= Guy Fallot =

French cellist

Guy Fallot (1927 – 25 July 2018) was a French cellist born in Nancy.

== Biography ==
Guy Fallot's father, Paul Fallot – a geologist and professor at the Collège de France – was also a great music lover and played the violin. The mother of Guy Fallot was a recognized amateur organist and held the organ of the cathedral of Nancy. Guy Fallot naturally began to learn the piano with his mother. She was very close to Guy Ropartz, hence the choice of the first name Guy for his son.

He entered the Lausanne Conservatory at the age of 9, and obtained the virtuosity prize at 14. One year later, with his sister Monique, he won the first prize at the Geneva Sonata Competition. At the Conservatoire de Paris, he obtained the first prize in the class of Paul Bazelaire in 1946.

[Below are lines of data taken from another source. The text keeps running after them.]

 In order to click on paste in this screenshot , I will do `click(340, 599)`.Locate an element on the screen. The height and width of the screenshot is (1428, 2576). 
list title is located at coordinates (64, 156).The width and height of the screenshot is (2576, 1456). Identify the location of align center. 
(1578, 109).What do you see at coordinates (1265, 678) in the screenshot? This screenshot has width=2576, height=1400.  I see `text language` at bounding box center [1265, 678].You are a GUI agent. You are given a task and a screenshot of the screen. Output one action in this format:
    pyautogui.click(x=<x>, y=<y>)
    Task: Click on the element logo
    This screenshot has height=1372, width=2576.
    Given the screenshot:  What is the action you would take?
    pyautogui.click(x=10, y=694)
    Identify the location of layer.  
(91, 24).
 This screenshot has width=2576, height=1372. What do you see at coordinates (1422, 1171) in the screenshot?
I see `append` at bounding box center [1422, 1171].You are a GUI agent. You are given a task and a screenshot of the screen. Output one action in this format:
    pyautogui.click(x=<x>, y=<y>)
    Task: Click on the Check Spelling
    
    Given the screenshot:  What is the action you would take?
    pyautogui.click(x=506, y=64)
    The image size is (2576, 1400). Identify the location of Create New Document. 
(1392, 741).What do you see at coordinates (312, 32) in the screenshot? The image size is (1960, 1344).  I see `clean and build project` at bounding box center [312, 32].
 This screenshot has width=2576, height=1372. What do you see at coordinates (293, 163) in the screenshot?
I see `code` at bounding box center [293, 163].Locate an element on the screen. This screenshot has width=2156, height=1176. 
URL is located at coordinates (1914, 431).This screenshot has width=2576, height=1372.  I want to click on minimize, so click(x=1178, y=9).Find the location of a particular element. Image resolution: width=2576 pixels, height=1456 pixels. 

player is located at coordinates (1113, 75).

He taught mainly at the Geneva and Lausanne conservatories, where he trained many pupils.

He pursued an international career, interrupted for some time because of a hand problem, and played all over the world, in sonata with pianist Rita Possa, also his accompanist for his classes at the conservatory. Among his recordings is one from the 1950s of the Dvořák Cello Concerto with the South West German Rundfunk Baden-Baden, conducted by André Jouve on the Ducretet-Thomson label.

Fallot died in Lausanne in 2018, aged 91.